EXERCISE INSTRUCTIONS: Extract each line of the records below that contains the word "link".

RECORDS TO USE:
┄┄┄┄┄┄┄┄┄┄

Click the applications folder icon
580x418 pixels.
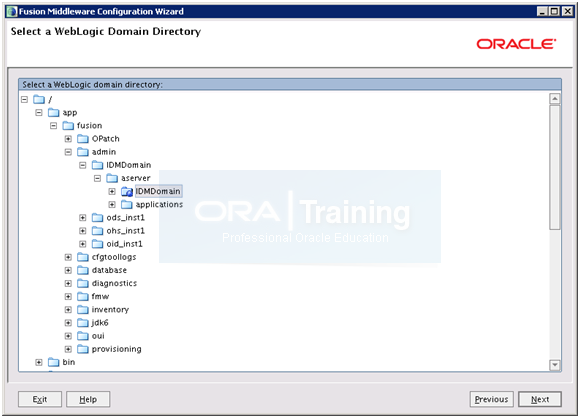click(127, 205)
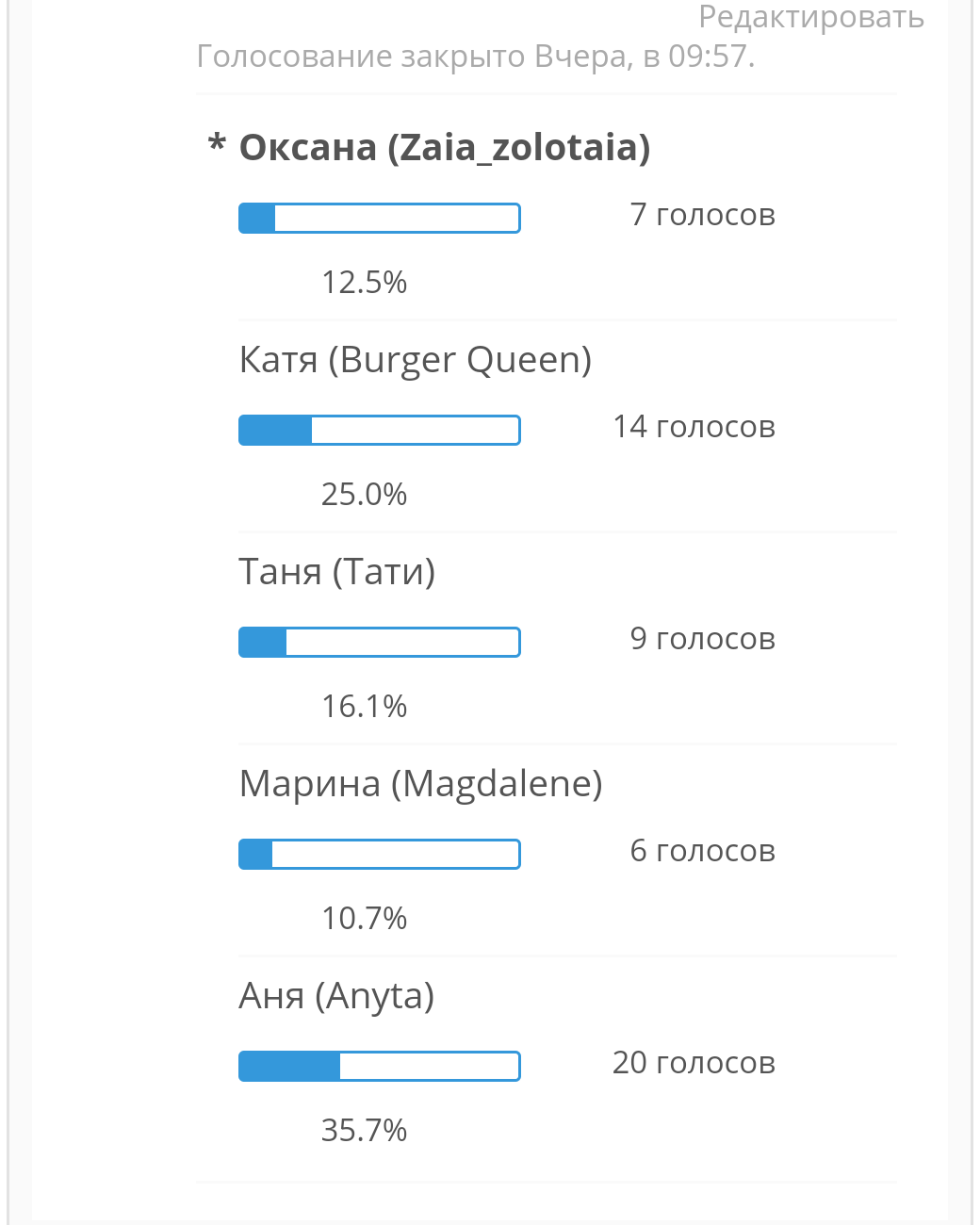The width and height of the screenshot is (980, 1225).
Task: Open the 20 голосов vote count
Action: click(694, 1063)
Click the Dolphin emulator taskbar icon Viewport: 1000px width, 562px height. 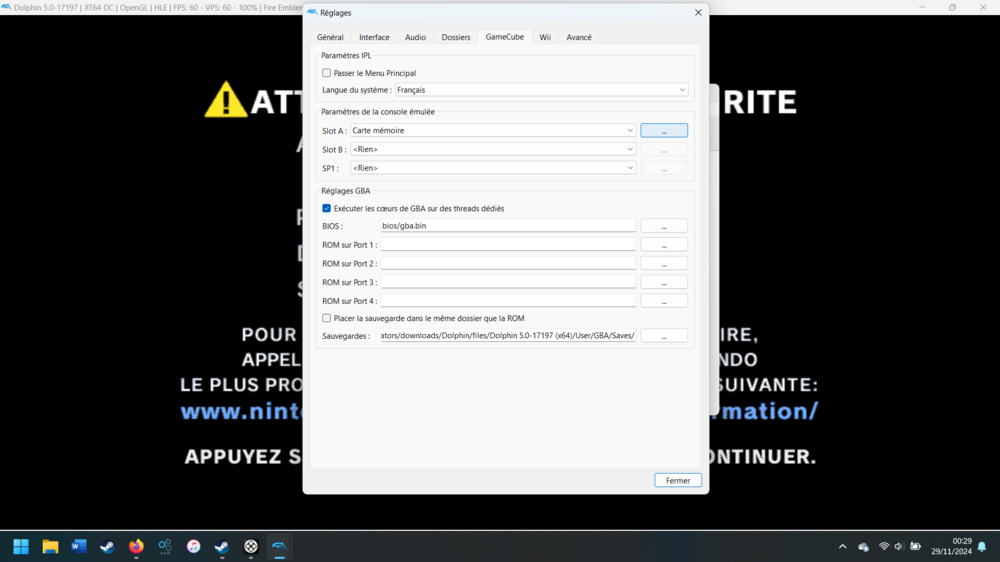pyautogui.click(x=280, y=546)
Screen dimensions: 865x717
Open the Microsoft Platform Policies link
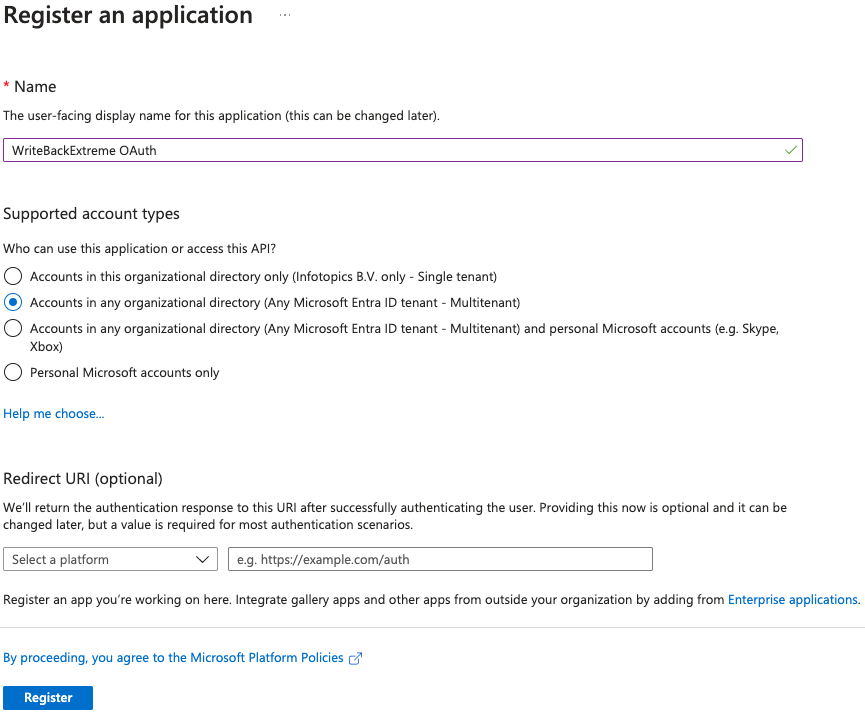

┄┄┄┄┄┄┄┄┄┄

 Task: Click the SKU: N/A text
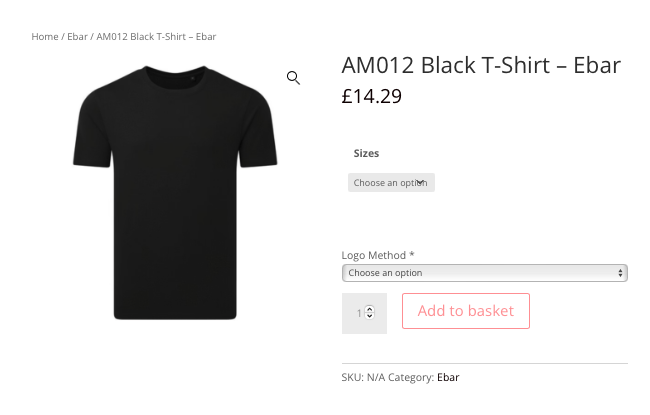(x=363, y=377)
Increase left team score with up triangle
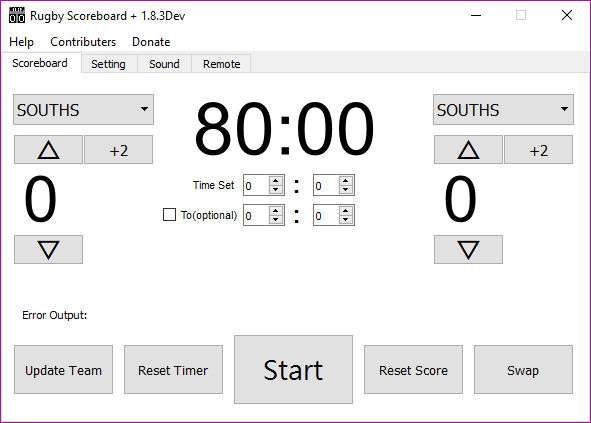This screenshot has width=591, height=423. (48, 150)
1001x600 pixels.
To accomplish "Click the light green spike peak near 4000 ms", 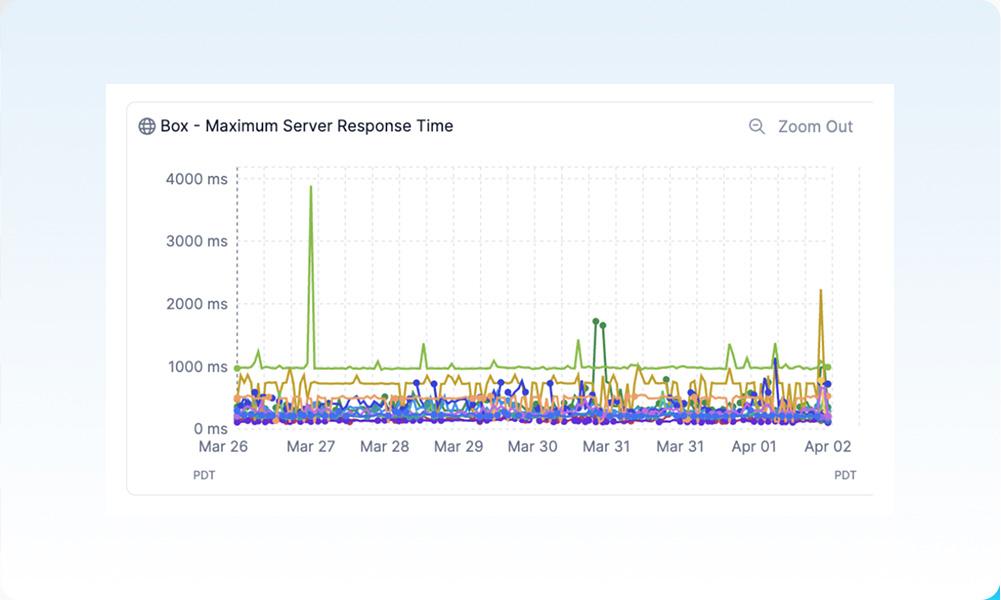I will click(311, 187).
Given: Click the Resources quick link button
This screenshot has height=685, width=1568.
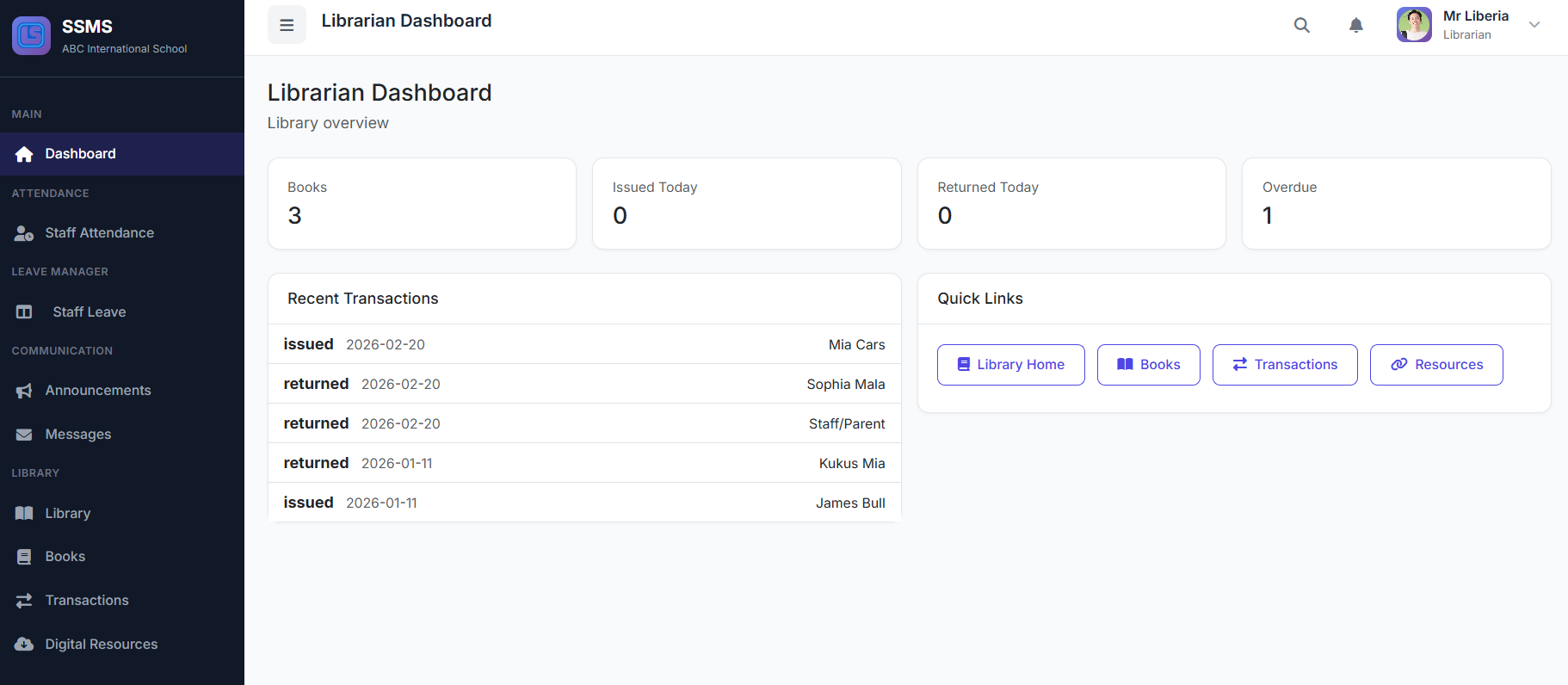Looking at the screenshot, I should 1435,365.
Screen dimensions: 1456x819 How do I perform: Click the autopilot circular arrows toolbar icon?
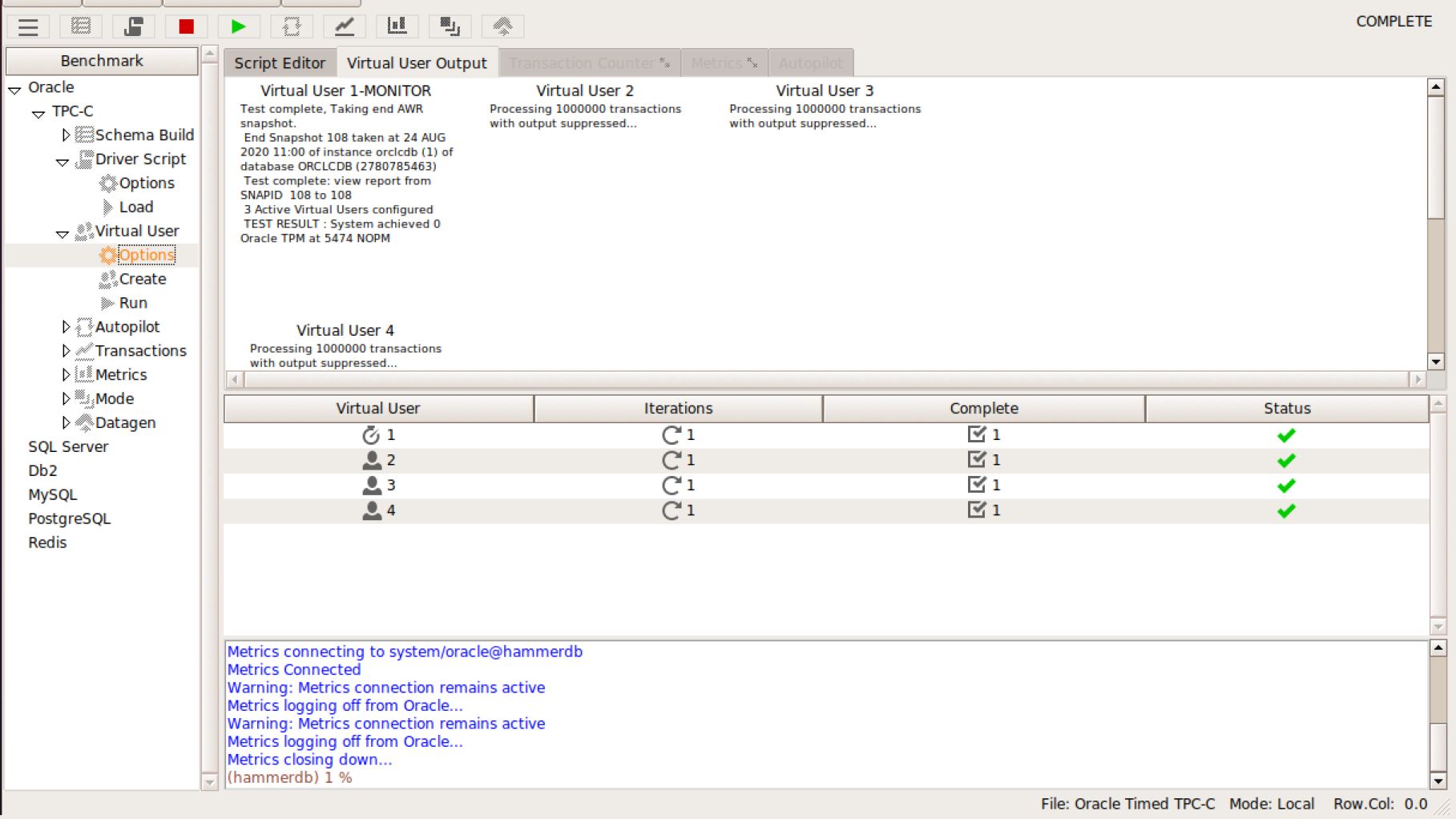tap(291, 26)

┄┄┄┄┄┄┄┄┄┄

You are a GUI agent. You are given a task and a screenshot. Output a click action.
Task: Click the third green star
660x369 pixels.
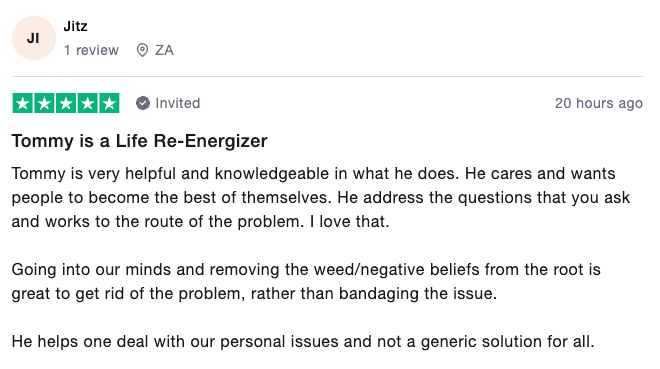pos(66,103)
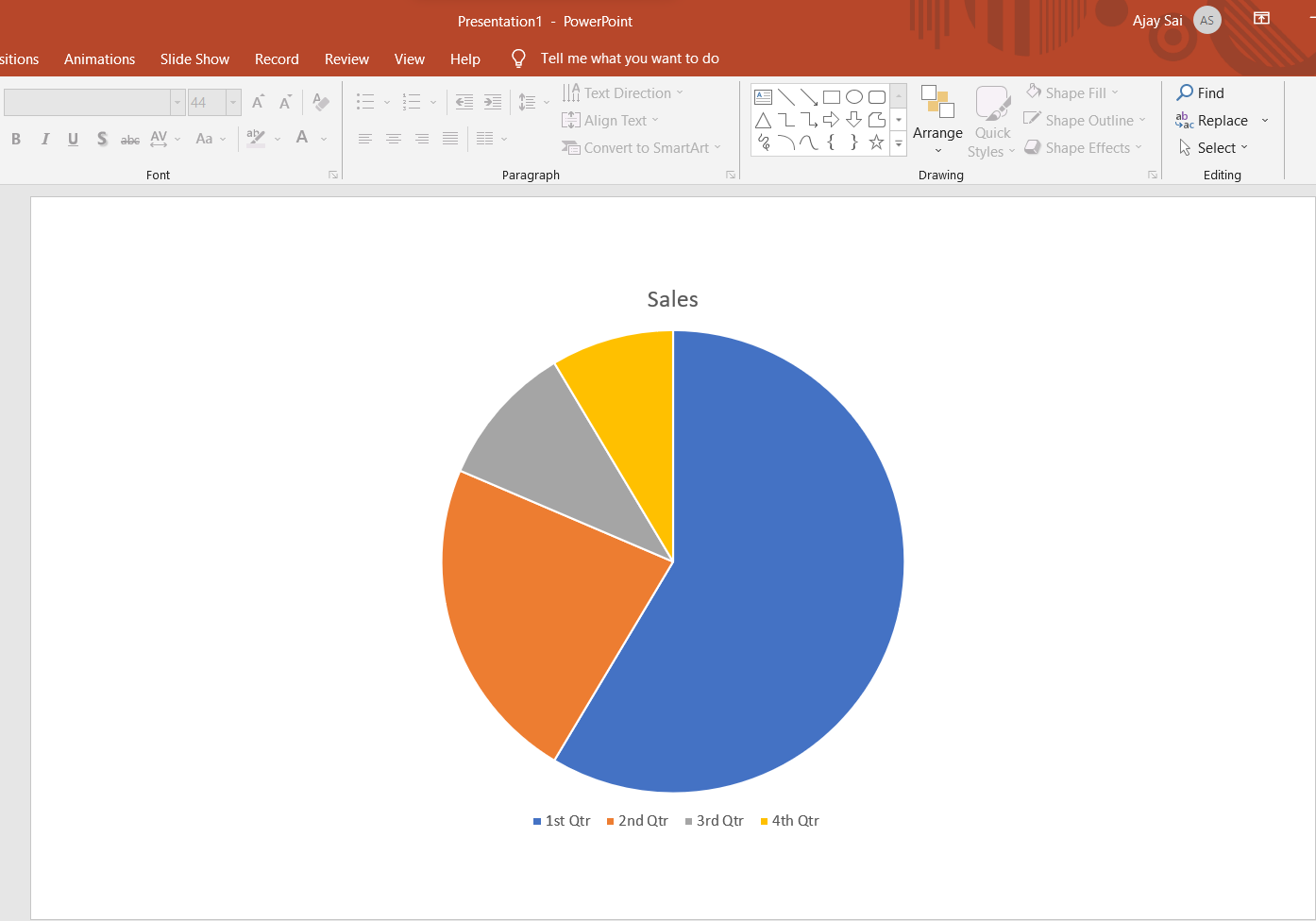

┄┄┄┄┄┄┄┄┄┄

ANSWER TO THE PROBLEM:
Open the Microsoft Platform Policies link
Given: Click the Resources quick link button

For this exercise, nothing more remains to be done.